Exactly the lines from the one containing "Instruction: Click the Monitor Type label" to the last line of the records, inclusive, are to be transcribed; include no others.

━━ Material for the task

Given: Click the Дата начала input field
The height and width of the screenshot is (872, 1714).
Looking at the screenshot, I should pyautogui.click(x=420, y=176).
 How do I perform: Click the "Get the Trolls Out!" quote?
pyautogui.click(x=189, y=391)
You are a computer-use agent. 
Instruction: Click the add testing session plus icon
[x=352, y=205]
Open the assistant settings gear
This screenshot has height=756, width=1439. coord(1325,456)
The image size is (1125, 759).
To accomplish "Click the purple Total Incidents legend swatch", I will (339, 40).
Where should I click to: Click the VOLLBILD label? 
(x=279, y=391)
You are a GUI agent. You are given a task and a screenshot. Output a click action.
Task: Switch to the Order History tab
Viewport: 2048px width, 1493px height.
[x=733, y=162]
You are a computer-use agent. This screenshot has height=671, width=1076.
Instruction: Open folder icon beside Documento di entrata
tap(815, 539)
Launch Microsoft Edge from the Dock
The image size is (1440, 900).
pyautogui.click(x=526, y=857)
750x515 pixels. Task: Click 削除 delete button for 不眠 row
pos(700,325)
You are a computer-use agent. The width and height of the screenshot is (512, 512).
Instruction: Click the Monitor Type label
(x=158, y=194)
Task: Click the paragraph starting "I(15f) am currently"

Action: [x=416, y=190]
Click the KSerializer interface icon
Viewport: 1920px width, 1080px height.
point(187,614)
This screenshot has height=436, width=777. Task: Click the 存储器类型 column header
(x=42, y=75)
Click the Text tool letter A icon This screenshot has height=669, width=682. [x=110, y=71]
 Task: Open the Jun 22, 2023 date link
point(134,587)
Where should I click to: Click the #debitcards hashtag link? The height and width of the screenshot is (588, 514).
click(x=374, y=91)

━━━━

**Response for this exercise**
Instruction: Click the Monitor Type label
(x=158, y=194)
Task: Click the paragraph starting "I(15f) am currently"

Action: [x=416, y=190]
Click the KSerializer interface icon
Viewport: 1920px width, 1080px height.
point(187,614)
This screenshot has height=436, width=777. Task: Click the 存储器类型 column header
(x=42, y=75)
Click the Text tool letter A icon This screenshot has height=669, width=682. [x=110, y=71]
 Task: Open the Jun 22, 2023 date link
point(134,587)
Where should I click to: Click the #debitcards hashtag link? The height and width of the screenshot is (588, 514).
click(x=374, y=91)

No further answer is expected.